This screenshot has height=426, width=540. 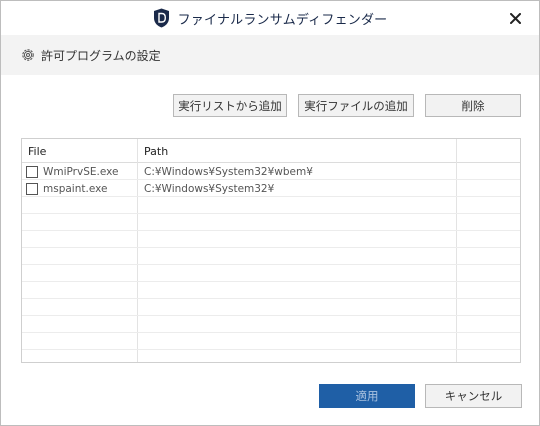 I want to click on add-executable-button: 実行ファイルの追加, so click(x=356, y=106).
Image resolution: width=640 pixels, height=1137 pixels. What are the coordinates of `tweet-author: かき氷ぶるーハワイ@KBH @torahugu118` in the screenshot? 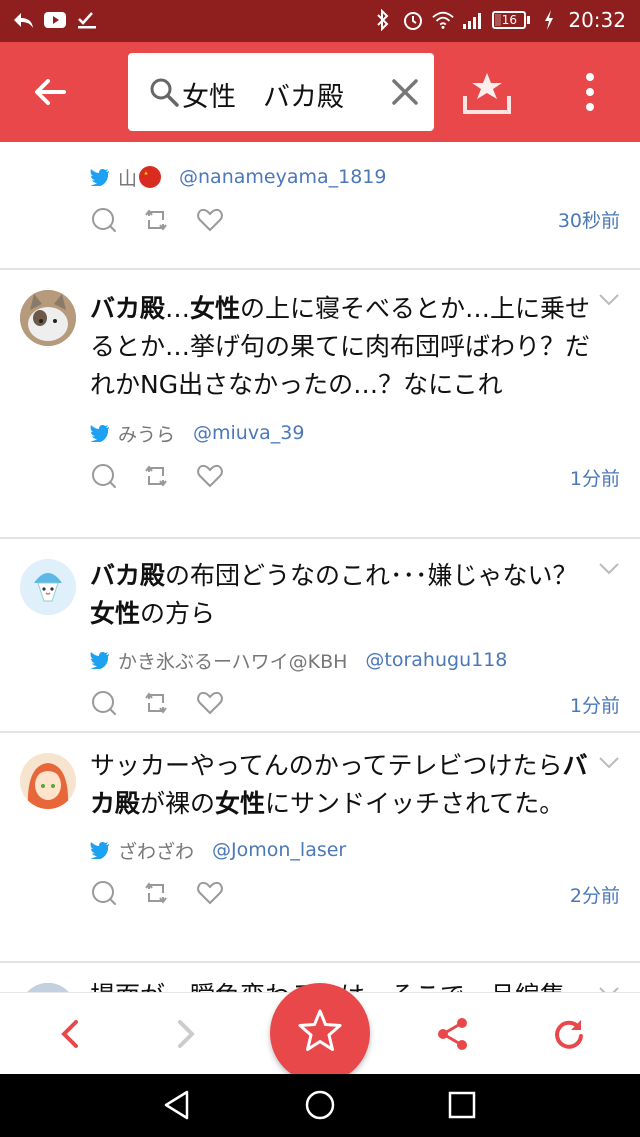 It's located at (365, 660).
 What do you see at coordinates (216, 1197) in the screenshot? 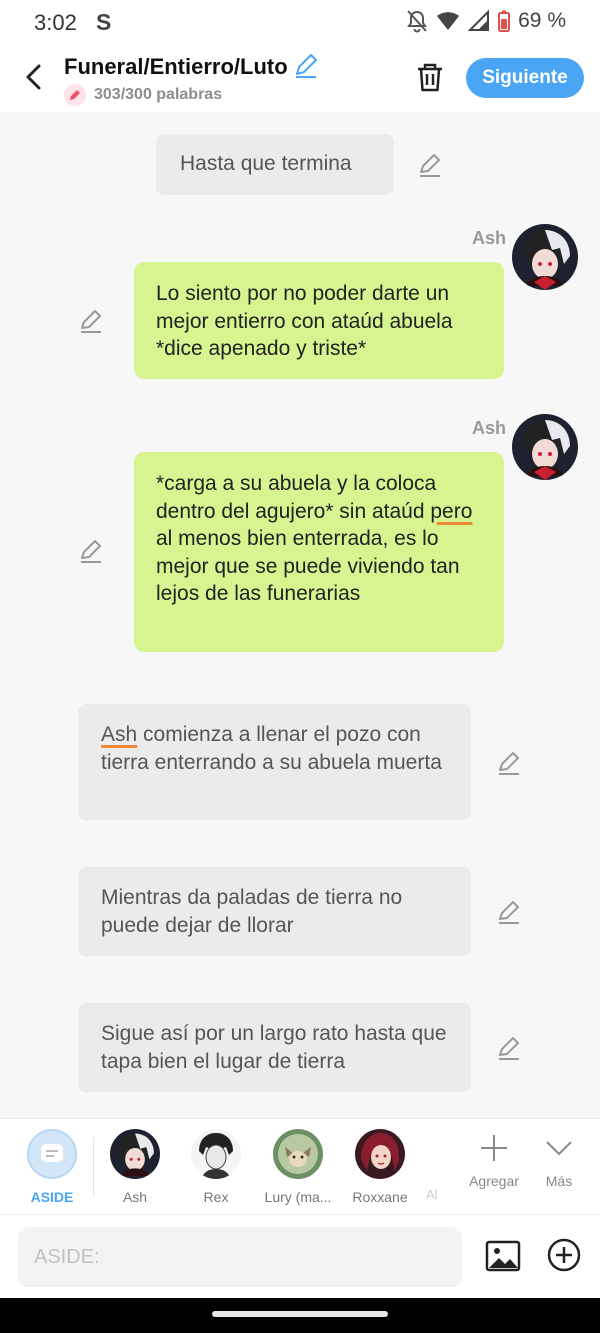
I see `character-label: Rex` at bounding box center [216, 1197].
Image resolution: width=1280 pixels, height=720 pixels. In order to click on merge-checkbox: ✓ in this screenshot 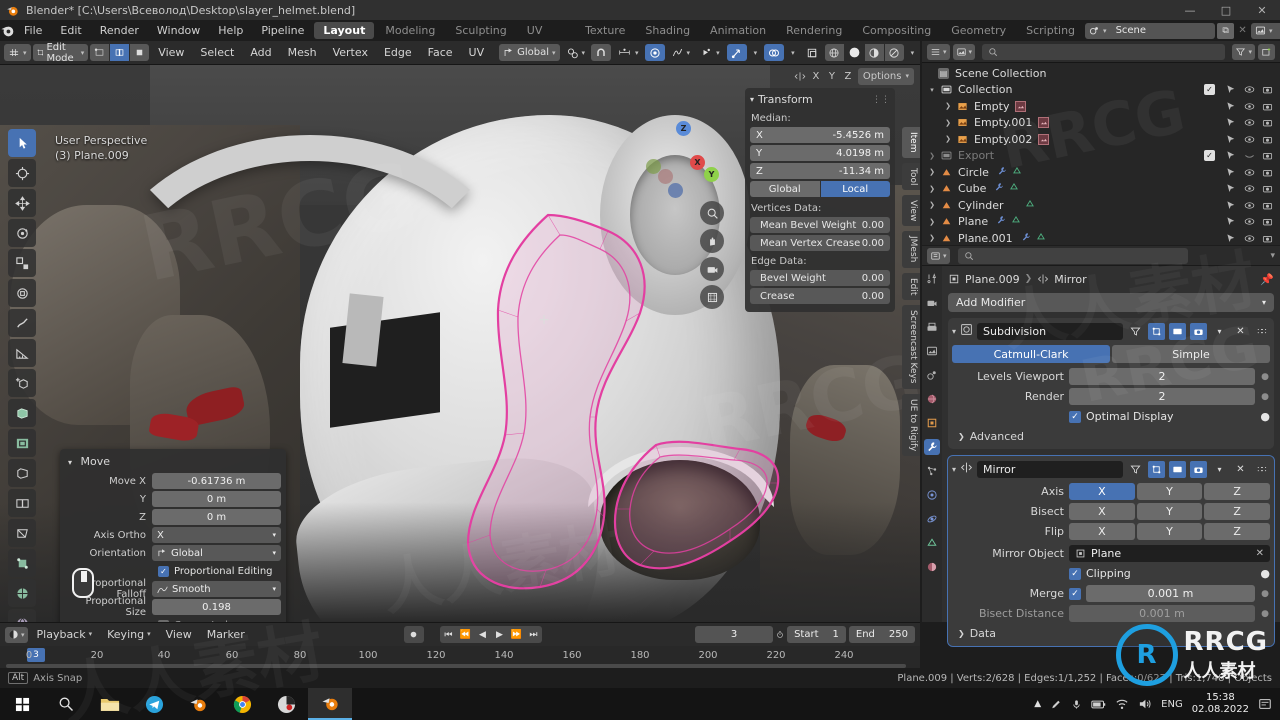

## Work to complete
Render the listing, from the line containing "What do you" through its end inclusive, as a JSON array of strings with one string per line and blank lines omitted. Leave the pictures out.

## Written answer
[
  " What do you see at coordinates (216, 1197) in the screenshot? ",
  "I see `character-label: Rex` at bounding box center [216, 1197].",
  "Image resolution: width=1280 pixels, height=720 pixels. In order to click on merge-checkbox: ✓ in this screenshot "
]